In the code below I try to sign a nonce using pynacl.

from nacl.encoding import Base64Encoder
from nacl.signing import SigningKey
import base58
import base64

secret = '5N3SxG4UzVDpNe4LyDoZyb6bSgE9tk3pE2XP5znXo5bF'
nonce = '3eaf8814caa842d94fdb96fc26d02f7c339e65ff'

h=hashlib.new('sha256')
h.update(str.encode(nonce))
hashednonce = h.hexdigest()

key = base58.b58decode(secret)
signingkey = SigningKey(key)

signednonce = signingkey.sign(hashednonce.encode())

That secret key is in base58 (Don't worry, it's not mine and is publicly posted here). In that page is also the signature it should output, but it's not the same.

I'm afraid that the key is being imported in the wrong way

Answer 1

The sign() method of the used NodeJS library expects key and message hex encoded, see here. The hex format is rather a special characteristic of this particular library.

In contrast, PyNaCl expects both as bytes like objects, see here. For the key this is already satisfied, because b58decode() returns the data as bytes like object.
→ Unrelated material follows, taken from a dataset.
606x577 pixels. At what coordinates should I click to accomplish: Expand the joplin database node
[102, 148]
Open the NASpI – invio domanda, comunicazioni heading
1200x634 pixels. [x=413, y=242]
For hashing the nonce it is easiest to use digest() instead of hexdigest(), then the hashed nonce is also returned as a bytes like object.

The result returned in the Python code from sign() consists of the concatenation of the 64 bytes signature and the hashed nonce, i.e. the first 64 bytes correspond to the signature from the NodeJS example.

Full code:

from nacl.signing import SigningKey
import base58
import hashlib

secret = '5N3SxG4UzVDpNe4LyDoZyb6bSgE9tk3pE2XP5znXo5bF'
nonce = '3eaf8814caa842d94fdb96fc26d02f7c339e65ff'

h = hashlib.new('sha256')
h.update(nonce.encode('utf-8'))
hashednonce = h.digest()

key = base58.b58decode(secret)
signingkey = SigningKey(key)
signednonce = signingkey.sign(hashednonce)
print("Hashed nonce, hex:             " + hashednonce.hex())
print("Signature | hashed nonce, hex: " + signednonce.hex())
print("Signature, hex:                " + signednonce[:64].hex())

Output:

Hashed nonce, hex:             6d748f209e5af1f5b8825f7822d6659c45c874076cd2b3337c7861fd94cd3ba5
Signature | hashed nonce, hex: 270c2e502c5c753e39159683981e452444f81a10d798f56406a9c471d672a5ede1792cb7f97d4f9c9efeec7bf35577dd1f8482afca7e3710291868a65bf91e076d748f209e5af1f5b8825f7822d6659c45c874076cd2b3337c7861fd94cd3ba5
Signature, hex:                270c2e502c5c753e39159683981e452444f81a10d798f56406a9c471d672a5ede1792cb7f97d4f9c9efeec7bf35577dd1f8482afca7e3710291868a65bf91e07

As can be seen, the hashed nonce and the signature correspond to the values from the NodeJS example.